The specific mechanisms of new fisheries support programs will depend on local contexts, but it is essential that subsidies aim to support fishers, not just fishing per se. Receiving cheaper fuel or better gear requires fishers to fish more, when they could instead choose to use financial support towards livelihood improvements such as households, nutrition, education, etc., that enhance well-being in the long-run. Such programs can be more cost-effective than common harmful subsidies such as fuel, which can increase fisher income by less than 10 cents for every dollar spent .
Reforms can take a portfolio approach with a diversity of programs. For example, conditional cash transfer programs could be used in the short-term to incentivize participants (e.g., vessel owners, license holders, and fish workers) to undertake actions aligned with broader societal goals.
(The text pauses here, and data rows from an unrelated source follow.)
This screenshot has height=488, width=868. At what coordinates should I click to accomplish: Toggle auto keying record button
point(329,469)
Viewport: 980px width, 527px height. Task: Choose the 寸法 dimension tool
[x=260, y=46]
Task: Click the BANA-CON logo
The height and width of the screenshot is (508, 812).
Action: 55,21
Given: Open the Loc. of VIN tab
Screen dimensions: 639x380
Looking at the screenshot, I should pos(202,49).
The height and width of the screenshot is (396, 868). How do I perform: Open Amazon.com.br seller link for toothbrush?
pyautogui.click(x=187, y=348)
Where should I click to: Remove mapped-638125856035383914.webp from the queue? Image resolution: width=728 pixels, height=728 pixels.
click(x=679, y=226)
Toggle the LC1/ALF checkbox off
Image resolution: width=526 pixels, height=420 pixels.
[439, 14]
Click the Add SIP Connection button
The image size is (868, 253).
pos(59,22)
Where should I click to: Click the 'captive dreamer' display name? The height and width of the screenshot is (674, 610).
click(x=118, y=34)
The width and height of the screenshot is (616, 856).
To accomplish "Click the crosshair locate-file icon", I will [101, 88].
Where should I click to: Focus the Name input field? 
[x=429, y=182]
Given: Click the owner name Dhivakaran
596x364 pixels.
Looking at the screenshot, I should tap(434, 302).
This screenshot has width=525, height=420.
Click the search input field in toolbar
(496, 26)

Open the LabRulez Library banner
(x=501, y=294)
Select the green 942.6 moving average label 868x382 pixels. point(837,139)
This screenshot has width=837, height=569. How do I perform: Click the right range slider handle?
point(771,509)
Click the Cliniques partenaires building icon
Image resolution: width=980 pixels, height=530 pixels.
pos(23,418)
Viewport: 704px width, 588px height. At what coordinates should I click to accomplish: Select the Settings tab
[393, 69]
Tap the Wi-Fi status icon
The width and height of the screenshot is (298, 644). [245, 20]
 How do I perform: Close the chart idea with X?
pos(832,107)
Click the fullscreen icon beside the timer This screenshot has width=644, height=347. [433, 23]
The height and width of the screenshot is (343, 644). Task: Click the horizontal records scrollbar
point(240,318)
This can include payments for monitoring or restoration initiatives that help enhance coastal resilience or rebuild fish stocks (SDG 13.1 and 14.2).
At longer time scales, subsidies could support desired transitions across seafood-related industries (e.g., improved management systems, reduction of post-harvest loss, value-added processing) or into new activities.
Countries subsidizing distant-water fleets could shift to supporting fisheries management in other nations to enable their participation in markets, with the same outcome of sourcing seafood while increasing incomes of local fishers, provided exports do not reduce local accessibility of seafood and associated micronutrients for coastal populations. Such ‘onshoring’ _of foreign fishing could also reduce transshipping and contribute to enhanced monitoring, transparency, and management. Many fisheries subsidy programs are a legacy of top-down development approaches, and reforms must be co-designed with communities and key stakeholders so that their needs and values are appropriately represented.
An effective agreement to end harmful fisheries subsidies is an added opportunity to address important challenges in supporting fishing economies. For example, downstream fish workers have historically not received subsidies directly but must be included in sectoral reforms. Governance of high seas fisheries is also a controversial issue including large differences in monitoring and management effectiveness across species and regions , which have led to calls to close the high seas to fishing .
Subsidies that result in overcapacity can undermine the conservation mandate of Regional Fisheries Management Organizations (RFMOs) within their convention areas. Thus, while subsidies may be seen as a domestic issue for nations, they are not a trivial contributor to non-cooperation, and improved efforts towards transparency and accountability must be extended towards subsidies as well.